Oui à l’I.V.G. pour les tartes aux fraises et pas seulement quand elles sont encore à l’état de projet de dessert ! Oui à l’I.V.G. pour les tartes aux fraises, sans aucune condition suspensive ni préalable !

Oui à l’I.V.G. pour les tartes aux fraises, le titre de ce billet est explicite même si j’aurais pu mettre « chronique d’un ratage en cuisine » à la place. Sauf que c’était moins percutant. De nos jours, si on veut marquer les esprits, il faut taper fort là où ça peut faire mal. Toucher les points sensibles. Remuer des couteaux dans les plaies. Battre son frère quand il est encore chaud parce que sinon, ça veut dire qu’il est déjà mort et ça, ça n’est pas bien, c’est comme de tirer sur une ambulance.

Oui à l’IV.G. pour les tartes aux fraises surtout et seulement quand elles ne sont vraiment pas présentables et qu’on ne vienne pas me parler de jeunisme et de je ne sais quelle théorie fumeuse.

Oui à l’I.V.G. pour les tartes aux fraises ratées. Pourquoi ? Parce que ce midi, un copain, Bernard, est venu déjeuner chez nous (parce que je l’avais invité, bien évidemment – et parce qu’il faut profiter de la terrasse pendant qu’elle est encore ouverte car nous allons bientôt la fermer, si ça continue comme ça…) et hier, j’ai eu l’idée de faire une tarte aux dernières fraises. J’ai fait précuire ma pâte sablée à blanc (une pâte sablanc ?) afin de pouvoir la garnir de crème pâtissière et de fraises, ce matin.

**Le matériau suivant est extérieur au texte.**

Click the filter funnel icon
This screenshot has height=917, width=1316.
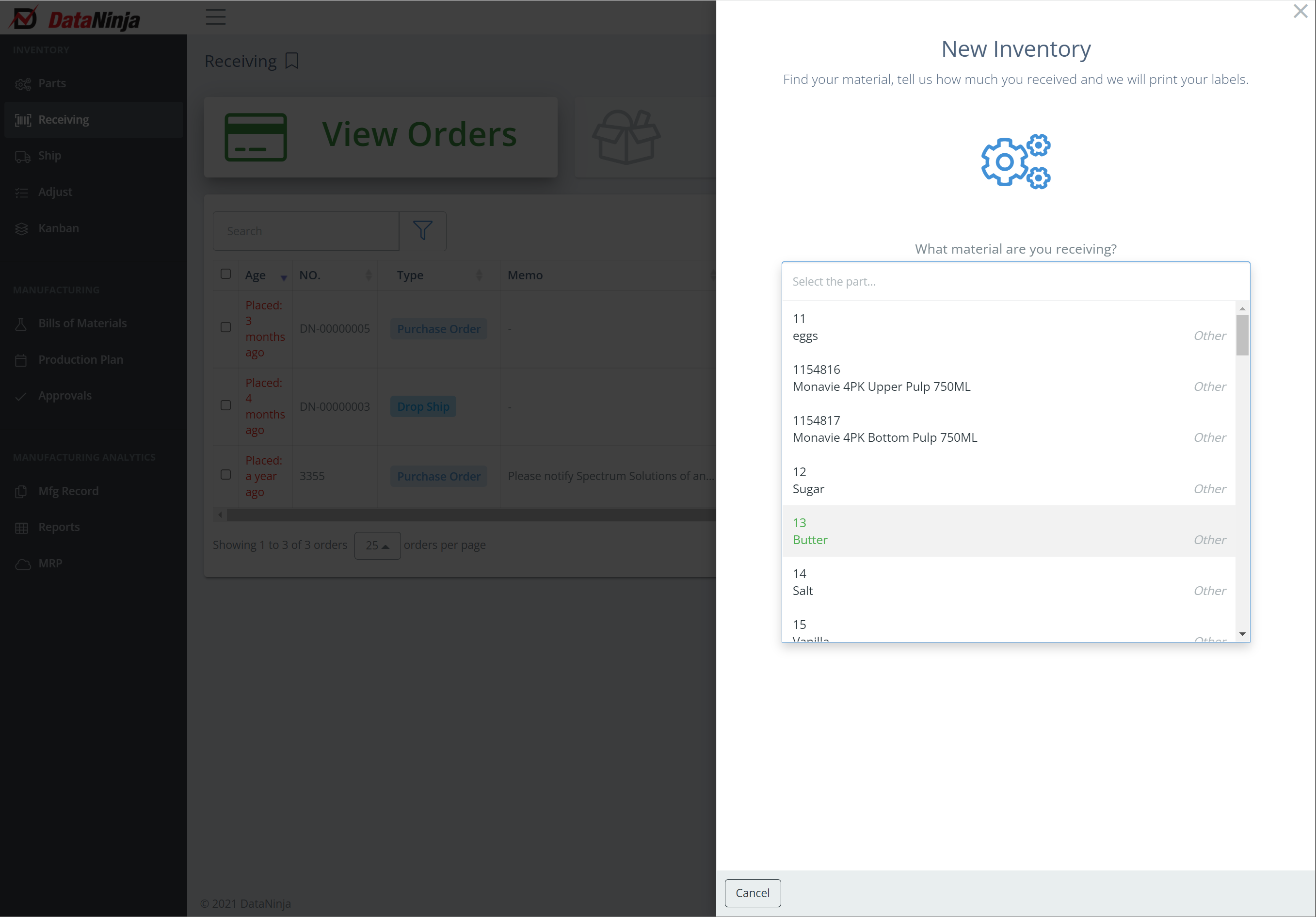coord(422,231)
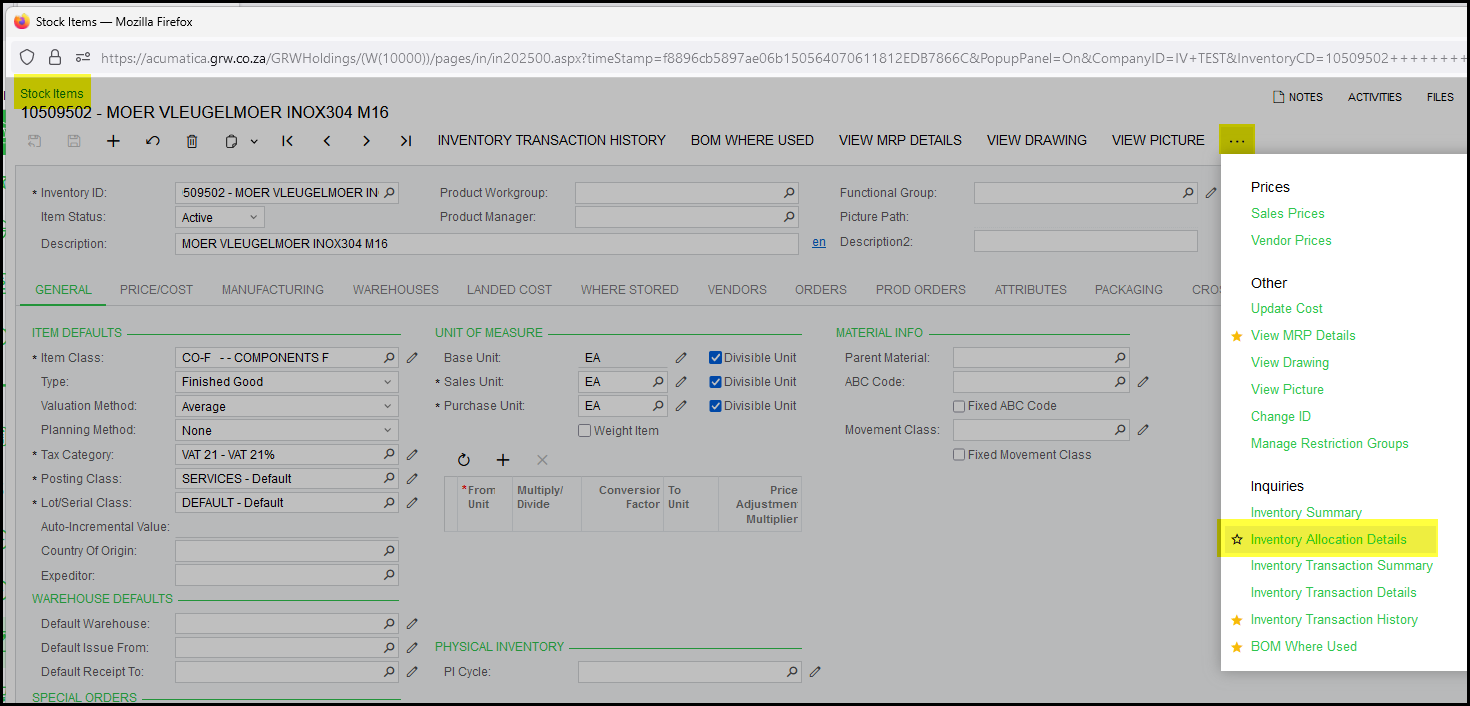This screenshot has width=1470, height=706.
Task: Click the BOM WHERE USED button
Action: coord(752,141)
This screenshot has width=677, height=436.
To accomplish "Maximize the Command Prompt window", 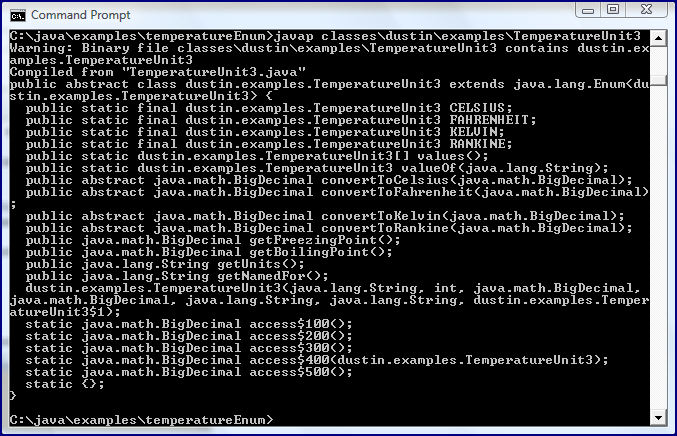I will 613,9.
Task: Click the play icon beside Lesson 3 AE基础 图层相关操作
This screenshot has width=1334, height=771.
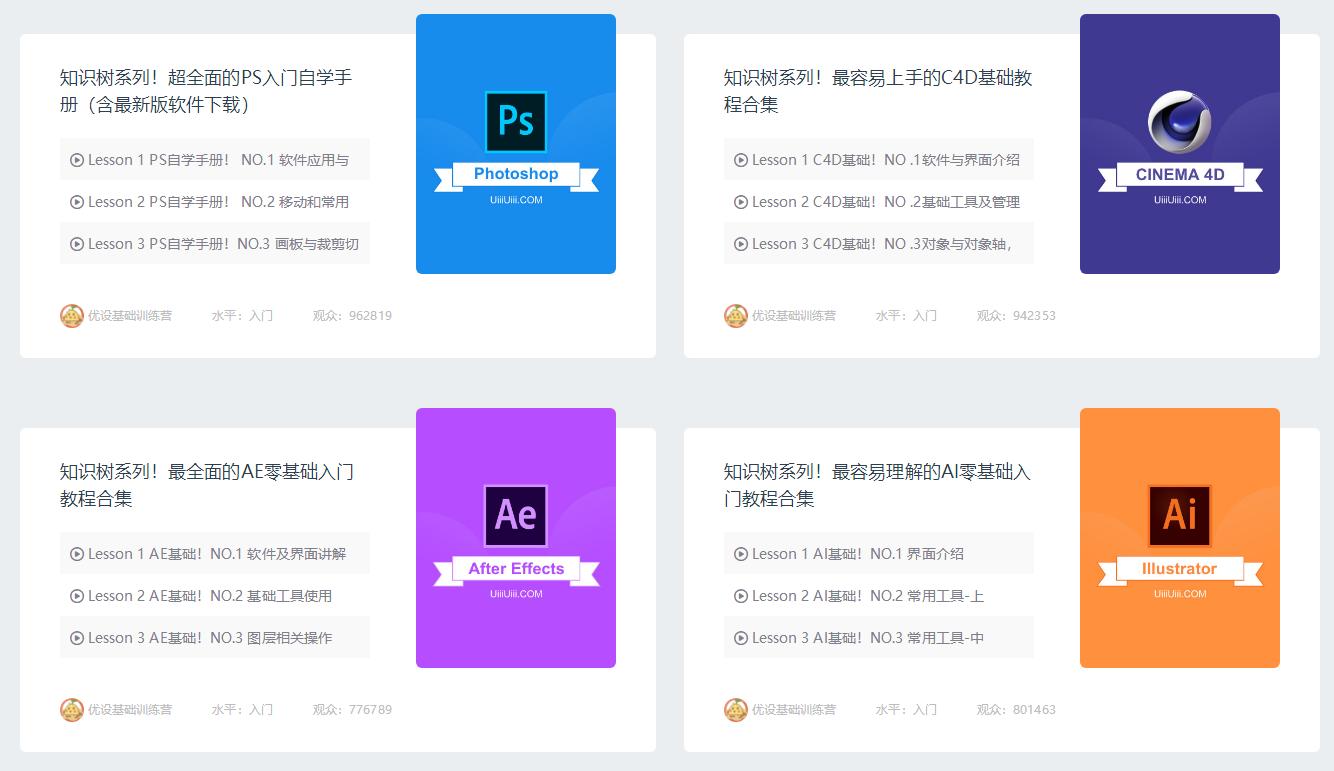Action: click(77, 637)

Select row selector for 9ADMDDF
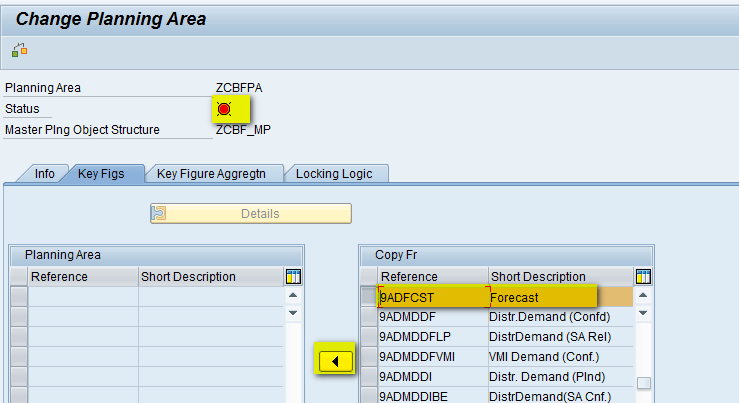coord(369,317)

Oui à l’I.V.G. pour les tartes aux fraises vraiment inservables (néologisme) parce que vraiment, quand c’est trop moche, ça ne donne pas envie, bien au contraire. Il ne faut pas s’attendrir. Et tuer dans l’œuf.

Oui à l’I.V.G. pour les tartes aux fraises qui ne ressembleraient pas aux tartes aux fraises ! Et donc, ma pâte, alors qu’elle était quasiment cuite, je l’ai laissée dans le four éteint mais encore chaud. Et mal m’en a pris. Ce matin, quand je l’ai sortie, elle était trop cuite et elle s’est brisée en mille morceaux alors qu’elle devait être sablée. Et en plus, mes fraises que j’avais laissées dans un placard et non pas au réfrigérateur, mes fraises, j’en ai jeté la moitié car elles ont commencé à pourrir dans la nuit.

Alors moi, je préfère pratiquer l’avortement sur une tarte aux fraises qui ne sera de toute façon pas réussie. Et à la place, je suis allé adopter quelque chose chez mon boulanger-pâtissier. C’est tout.